С той минуты, как там, в ангаре, он сделал вперед эти два шага, он стал другим человеком. Вернее, самим собой, наконец.

И память его повернула вспять. Он вдруг увидел себя пятилетним мальчиком. В рубашечке и коротких штанишках. Идет к ребе заниматься Торой. И образ ребе всплыл в памяти, далекий, давно позабытый образ - чего это вдруг?

Старенький старичок с белой большой бородой. Он был единственным учеником ребе. Ходить к нему было опасно. Смертельно опасно. Так говорила мама, каждый раз плача, когда Арончик уходил изучать Тору.

Сейчас их нет никого в живых: ни отца с матерью, ни его мудрого доброго ребе. Вообще нет никого. Он это понял в Бабьем яре, в Киеве, куда приезжал в отпуск. Там ощутил впервые свое сиротство, стоя над Бабьим яром словно над бездной. Последним в мире евреем - так он себя ощутил, и это сиротство было невыносимо.

А ведь лично ему, Арону, Б-г был близок всегда. Был рядом, помогал, спасал. Хотя бы тогда, на ярмарке!

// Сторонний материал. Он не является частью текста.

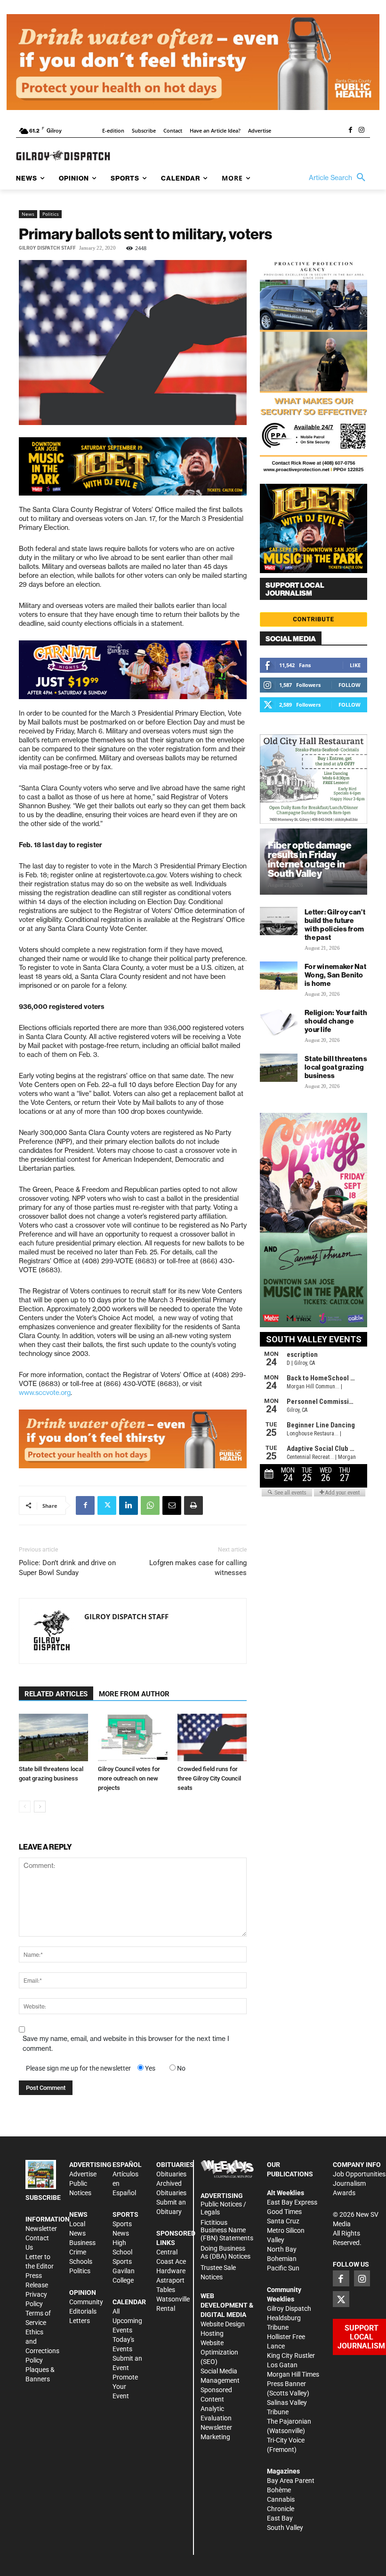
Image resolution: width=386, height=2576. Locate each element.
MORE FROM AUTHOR (134, 1694)
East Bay (280, 2518)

Увидел себя школьником, пионером, они с уроков удрали на ярмарку. Пробились через кольцо баб и мужиков, где в круге водил медведя цыган. Громадного мишку на поводке. Сам же цыган был в шелковых шароварах алого цвета, в вышитой косоворотке. Тут и случилось с Ароном впервые чудо.

Медведь поднялся на задние лапы и двинулся на Арона, качая передними, как коромыслом. Он сунулся от медведя назад, а за его спиной людское кольцо вдруг злобно сомкнулось. Сильнее Арон дернулся в смертельном страхе уже и услышал, как сзади гогочут: "Дери жиденка, мишаня, вот где попался!".    

Косматые, когтистые лапы нависли над ним, запомнилась жуткая пасть с клыками, с тягучей слюной. И все... и понял, что смерть ему. Но в эту минуту непонятная сила Арона подняла, перенесла назад - по воздуху, и он увидел себя вовне кольца... С тех пор и прозвали его летуном -"летун Арошка".

Рядом что-то взорвалось. Внезапной вспышкой все осветилось вдруг в самолете. Его резко бросило вперед. Арон прилип к окну, увидел, как небо снаружи грохочет и рвется. Потом он свалился на пол. Его катать стало от борта к борту. Пытаясь обрести опору, он ухватился за скобу возле дверцы, снова прилип к иллюминатору.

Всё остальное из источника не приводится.